We don’t have words in the English language to describe that subjective difference between 24 and 60i or 60p.
- Douglas Trumbull

I think there’s different content that’s appropriate for different frame rates. When people think about sports or news, 24 frames doesn’t cut it, it looks like a movie, it doesn’t look live. There’s a texture that…we don’t have words in the English language to describe that subjective difference between 24 and 60i or 60p.

Jim Cameron intends to make Avatar 2 and Avatar 3 at 48, 60 or 72 frames, he hasn’t decided yet; it has to do with some standard’s issues and what the projector manufacturers are going to be able to deliver, what the media servers are going to be able to do, etc., etc. But he wants to go to that reality immersive based thing which also solves a lot of horrible problems that 24 frames introduces into 3D
- Douglas Trumbull

Douglas Trumbull

What’s different about 3D that makes the judder more of a problem?

3D is two images superimposed that have slight differences between them; left eye right eye, differences. If the motion of the object on the screen from one frame to the next meets or exceeds the displacement between the left and right eye, 3D goes away. It’s lost totally. And you’ve got all these movie directors who want to do action scenes, car crashes and fights and stunts, with fast camera moves, and slamming fists and explosions. And if you actually analyzed those frames, there’s not any information there for substantial periods of time, and the 3D effect virtually vanishes
- Douglas Trumbull



Other issues when shooting in 24p

In movies, blurring and a roughly 180 degree shutter is vital to having that illusion of motion work fluidly. And it’s very well known amongst people who are cinematographers and projectionists in the movie industry, if you shoot with a very narrow shutter opening, it looks very stroboscopic and juddery, because each frame is sharp.

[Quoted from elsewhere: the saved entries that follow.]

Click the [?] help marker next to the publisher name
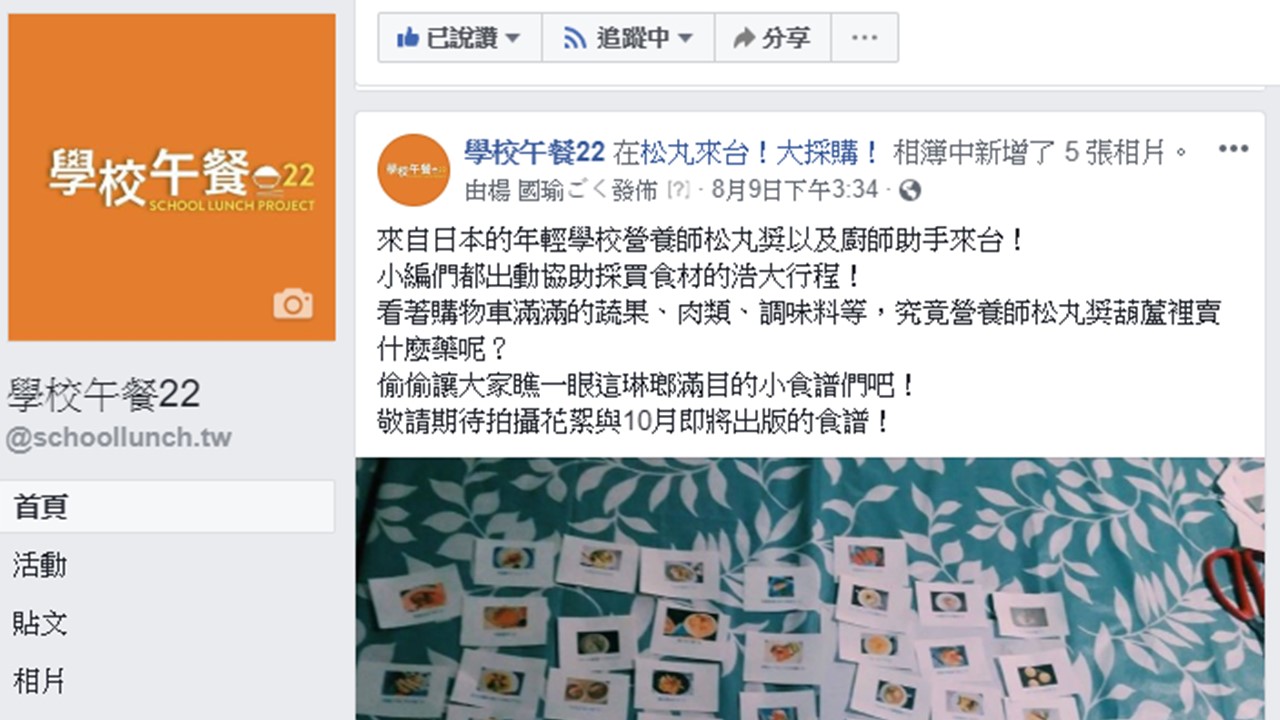This screenshot has height=720, width=1280. pos(678,190)
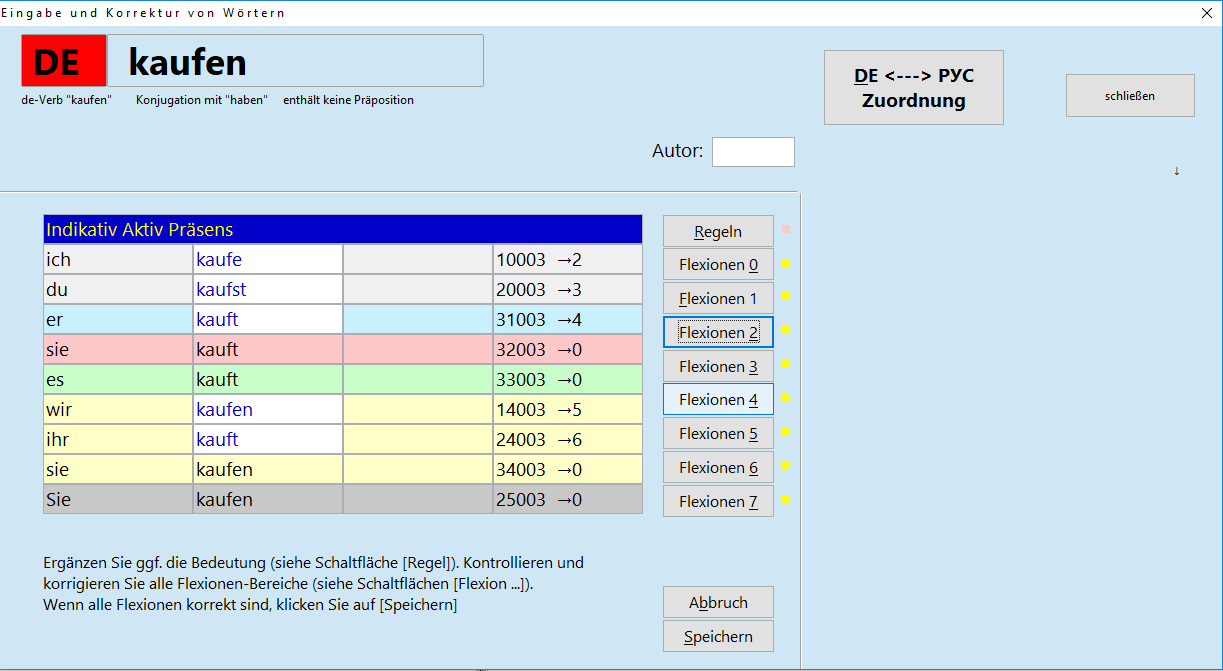Switch to Flexionen 1 section
The width and height of the screenshot is (1223, 671).
point(718,298)
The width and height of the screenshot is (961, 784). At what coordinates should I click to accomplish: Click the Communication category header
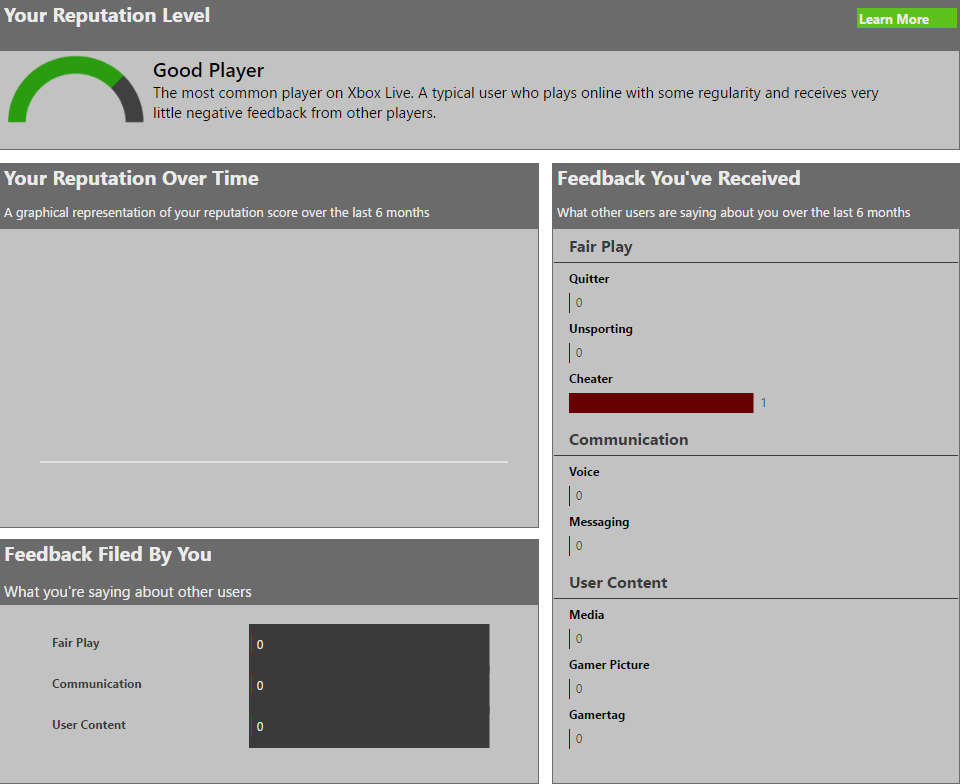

There’s a very good example of that, in a current movie called Secretariat. If you’re looking at the hooves of the horses during the race, they shot with an extremely narrow shutter opening so what you see is a lot of sharp frames and no blurring. It was like the opening sequence in Saving Private Ryan, which Spielberg shot with a very narrow shutter for a certain period effect. But everybody who makes movies, knows how important blurring is for 24 frames, and so [in] animated films [like], Toy Story 3, they spend a huge amount of computer rendering time to create artificial blur.
- Douglas Trumbull


Way back on 2001: A Space Odyssey, which was film school for me, we started shooting our miniatures with stop frame camera positions, so every frame of the Discovery spacecraft was sharp. It looked horrible. We'd started lighting our scenes with strob lights, and it just did not work. That’s when we realized that even though the shutter was open for 10 seconds on an F 32 exposure to get the length of the ship, it had to be moving during the shutter opening period to get the natural blur that would occur if it had been shot at 24 frames. So you just let the shutter rotate half open half closed, half open half close, no matter what length of time you were shooting, to get the same blur that you would get with live action.